Looking for a New Year’s resolution that really matters? Hoping to shed those additional festive pounds? Then strap your running shoes on and put your best foot forward for us.

We’re looking for runners to take part in the Surrey Half, Brighton and London Marathon next year. We currently have a few places left for both the London and Brighton Marathon, so anyone interested should apply as soon as possible, and ideally before the 10 January.

We’ve also still got places for what will be a very exciting inaugural run at the Surrey Half Marathon on 9 March 2014. We’re hoping to get a team of 100 together to make this a truly unforgettable experience. Our Chief Executive Nigel Harding has already signed up, and you can read more about how his training is going in our Hospice100 blog here.

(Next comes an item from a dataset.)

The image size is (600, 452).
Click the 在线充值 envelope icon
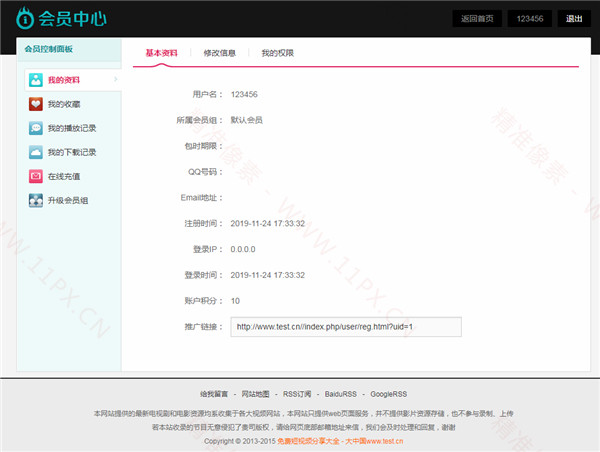[x=35, y=176]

People who sign up to run for us can count on plenty of support and training advice leading up to the big day, and in return we hope they’ll raise money for us. People often sign up and run for various reasons, so here is an example of two who have already done so:

Natalie Dilloway, 30 from Chertsey, will be running the London marathon for the third time raising money for Sam Beare, where her father was cared for during the last few weeks of his life. “Every second that I train, every mile that I run and every penny that I’ll raise is all in memory of the world’s best Dad,” explains Natalie, who previously has raised £4,500 for us by running the London Marathon. “My family’s lives changed forever when we found out that there was nothing more the doctors could do for my Dad, but the absolutely amazing and faultless care of everyone at the Sam Beare Hospice made things that bit easier for us, and I’m running to raise as much money as I can to say thank you and give something back,” adds Natalie.

Kelvin Franklin, 38 from West End will also be running the London Marathon to raise money for Woking Hospice, where his father passed away earlier this year after losing his brave 9 year-long battle with cancer. “After my Father passed away I felt empty and confused, as if I had a puzzle with lots of missing pieces. I contacted the Hospice to see if I could speak to a counsellor, and after a number of sessions I was able to slot the puzzle together and understand my own feelings around the events of my Fathers illness and passing,” explains Kelvin and adds, “I can’t do enough to thank the Hospice for the care my Father received and for helping me at a very hard time in my life.”